Ikigami de Motorô Mase (manga)

Ma note : 4,5/5

Fiche technique et résumé de l’éditeur

Titre : Ikigami
Auteur : Motorô Mase
Éditeur  : Kaze
Nombre de tomes : 5 dans la version « Ultimate »
Dates de sortie : Entre 2015 et 2016
Nombre de pages : En moyenne 450 pages par tome

Résumé : De nos jours, une loi stipule que pour le maintien de la prospérité du pays, tous les enfants qui entrent à l’école primaire doivent être vaccinés. Ce vaccin inocule une substance capable d’entraîner la mort à une date et heure précises programmée en amont. Un jeune sur mille entre 18 et 24 ans est concerné. Fujimoto, fonctionnaire est chargé de délivrer ce préavis de décès aux familles, appelé “Ikigami”…

Ce que j’en ai pensé

Dans une contrée inconnue (mais où on parle japonais), une loi particulière existe. La loi pour la postérité nationale. A leur entrée à l’école primaire, tous les enfants se font vacciner. Un vaccin sur mille contient une nanocapsule qui déclenchera la mort de la personne entre ses 18 et 24 ans. Il ou elle sera prévenu(e) 24h avant l’heure fatidique. Il existe donc des livreurs d’Ikigami, les préavis de mort.

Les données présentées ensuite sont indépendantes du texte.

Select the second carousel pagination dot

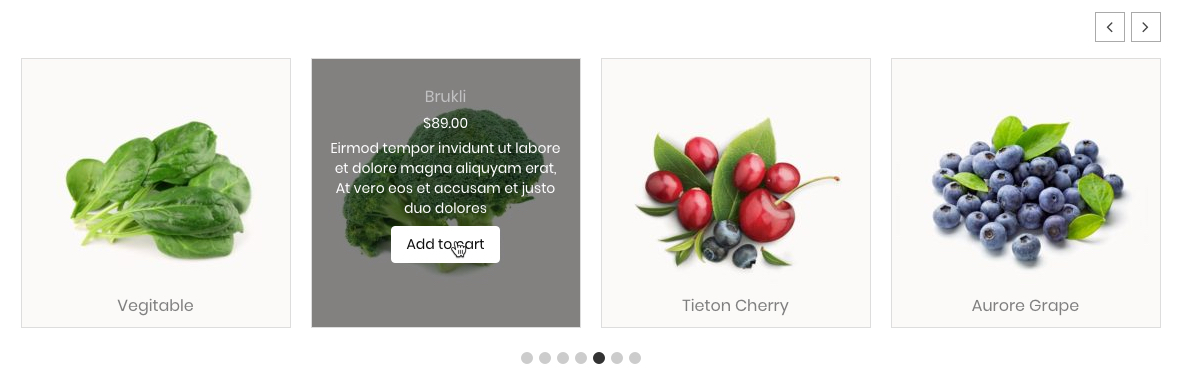tap(545, 358)
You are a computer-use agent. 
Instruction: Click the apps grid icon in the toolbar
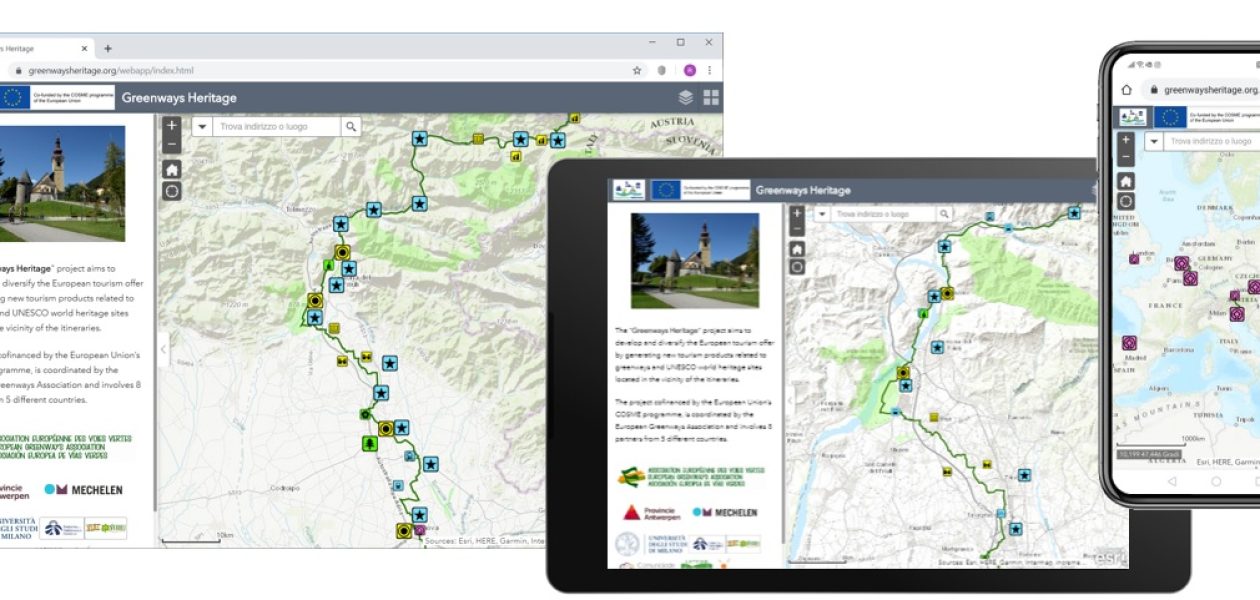(711, 97)
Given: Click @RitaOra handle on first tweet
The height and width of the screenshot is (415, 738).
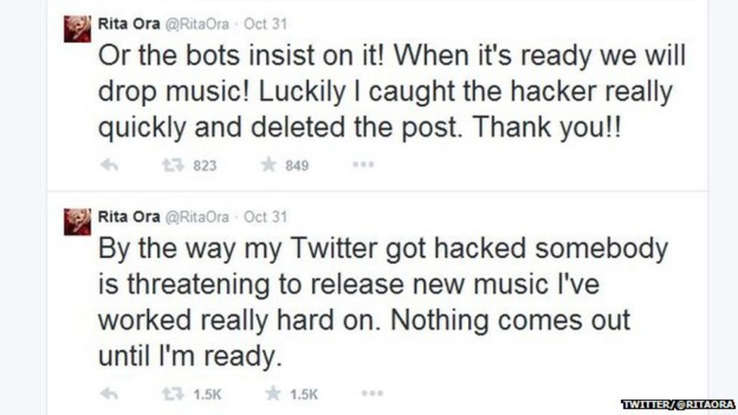Looking at the screenshot, I should coord(197,24).
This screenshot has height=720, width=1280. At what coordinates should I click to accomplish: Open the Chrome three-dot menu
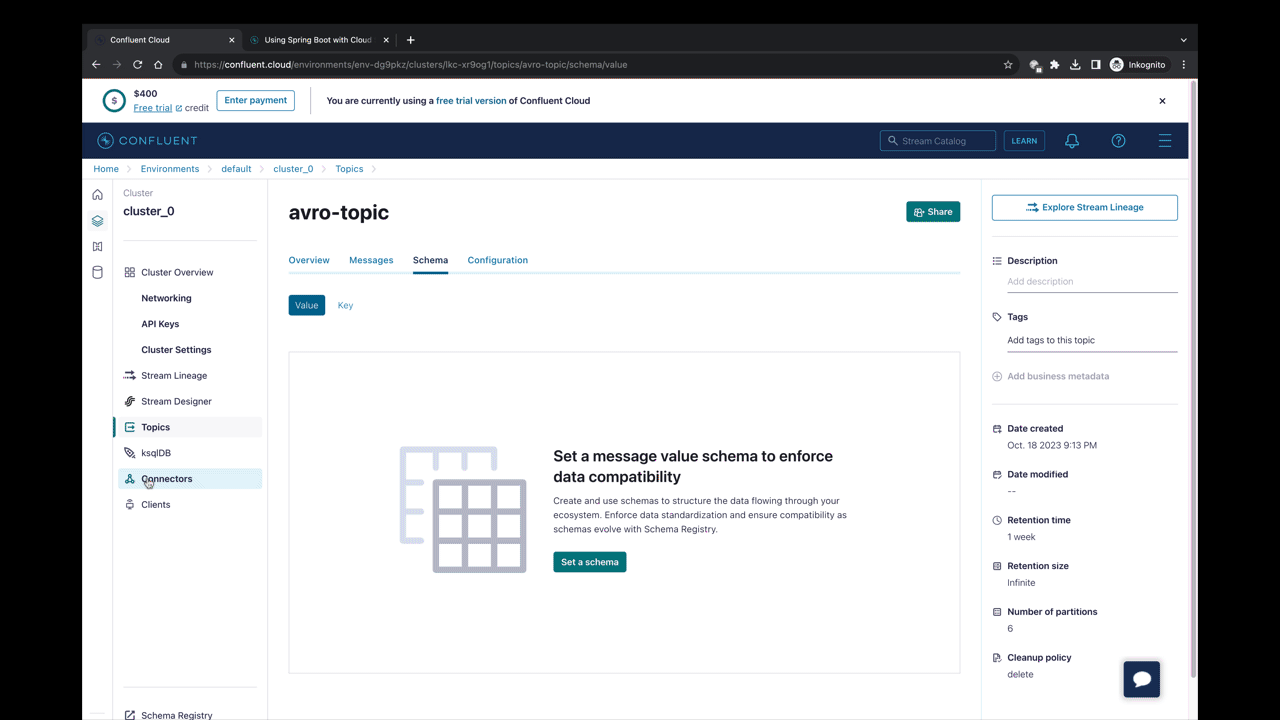click(1183, 65)
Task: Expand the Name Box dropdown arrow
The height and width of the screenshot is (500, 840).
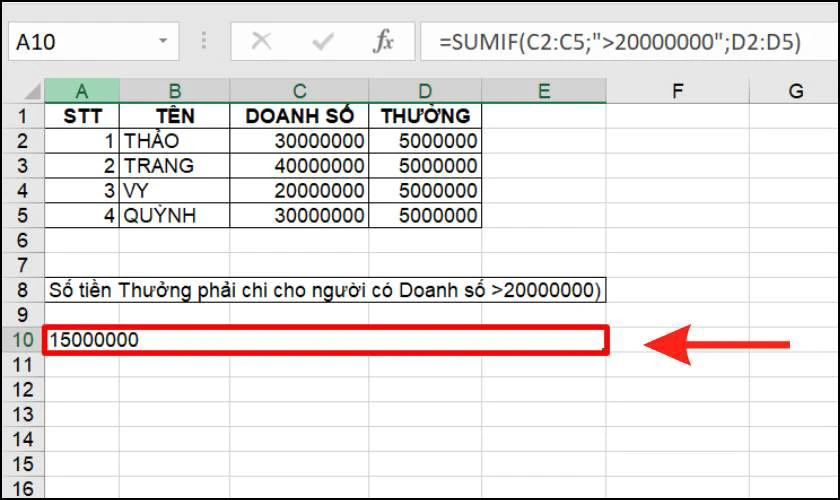Action: tap(163, 41)
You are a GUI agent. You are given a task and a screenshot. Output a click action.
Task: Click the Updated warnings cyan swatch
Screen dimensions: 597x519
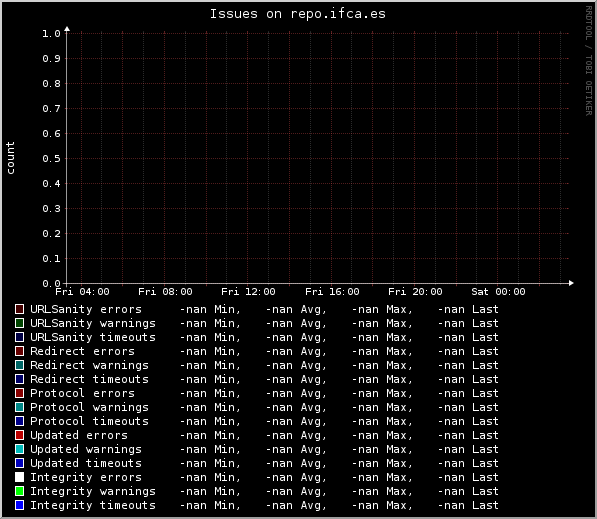[x=19, y=449]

Dans chaque tome classique (dans la version Ultimate il y a deux tomes en un), nous suivons deux personnes qui reçoivent l’Ikigami et Fujimoto, un livreur de préavis de mort qui se pose quelques questions existentielles dès le premier tome. Dans les quatre premiers tomes, le schéma se ressemble beaucoup mais. Les réactions des condamnés sont différentes, plus ou moins violentes, plus ou moins fières d’aider la Nation à apprendre la Valeur de la Vie grâce à leur sacrifice (bienvenue dans notre secte). Dans le cinquième tome de la version Ultimate, les questions sont plus présentes. Il varie légèrement et devient plus profond. Bien sûr, les personnes qui vont violemment à l’encontre de cette loi se voient injecter une nanocasule à effet immédiat. Les « dégénérés », ceux qui essayent de faire passer des messages contre l’Ikigami sont reconditionnés (merci les électrochocs) pour redevenir partisan/mouton de la Prospérité Nationale. Le personnage de Fujimoto devient intéressant et prend du poids au fil des tomes mais je ne peux rien vous dire de plus.

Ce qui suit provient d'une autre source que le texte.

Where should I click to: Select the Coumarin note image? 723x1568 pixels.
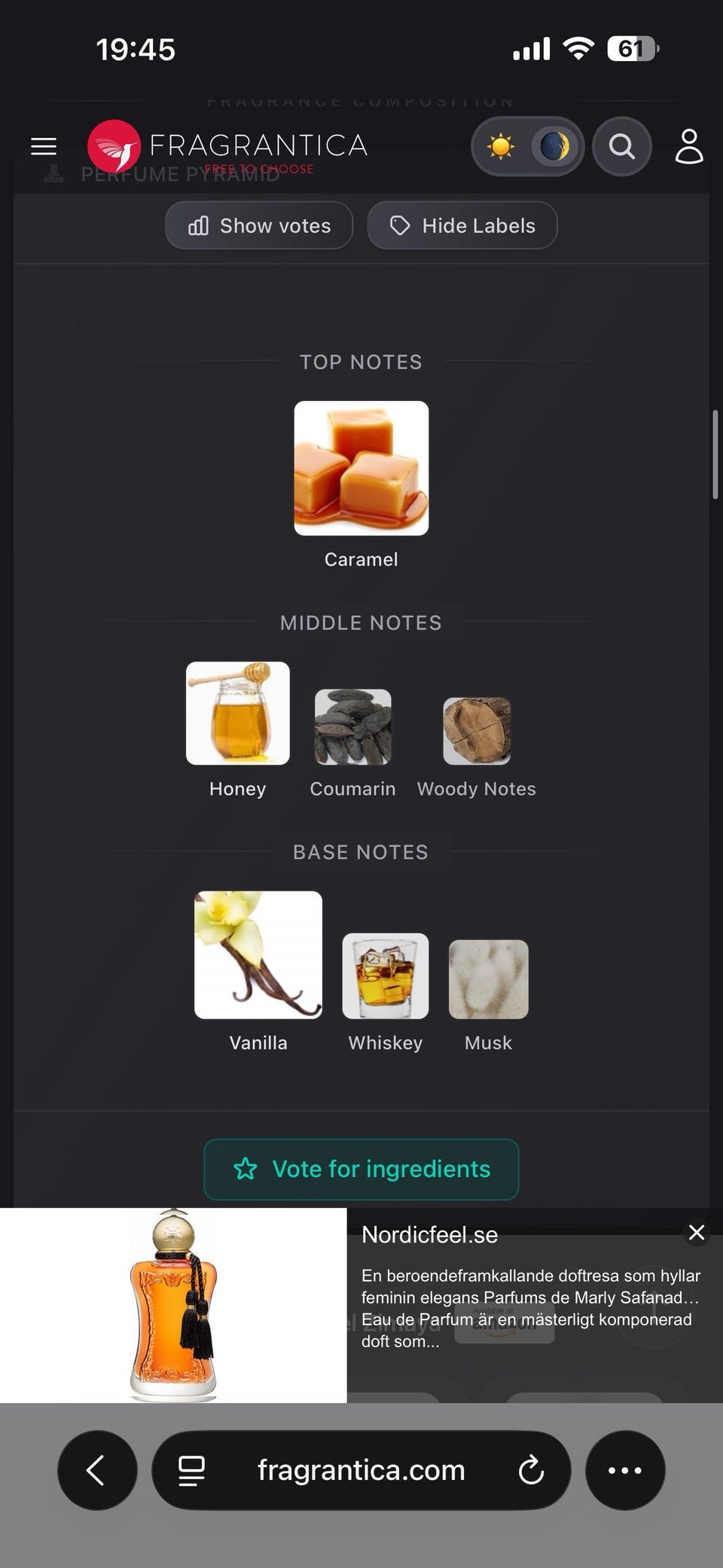[x=352, y=727]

Ce manga d’anticipation a reçu de nombreux prix amplement mérités ! Les dessins sont loin des clichés manga aux gros yeux et mouvements sur 30 vignettes. C’est une excellente dystopie qui analyse et critique les sociétés dictatoriales. Cet ouvrage amène forcément à se poser des questions sur ce type de société et surtout sur la manière de réguler la criminalité. J’ai adoré !

Et comme pour tous mes mangas, mon dealer, c’est la librairie spécialisée manga et culture japonaise, le Renard Doré.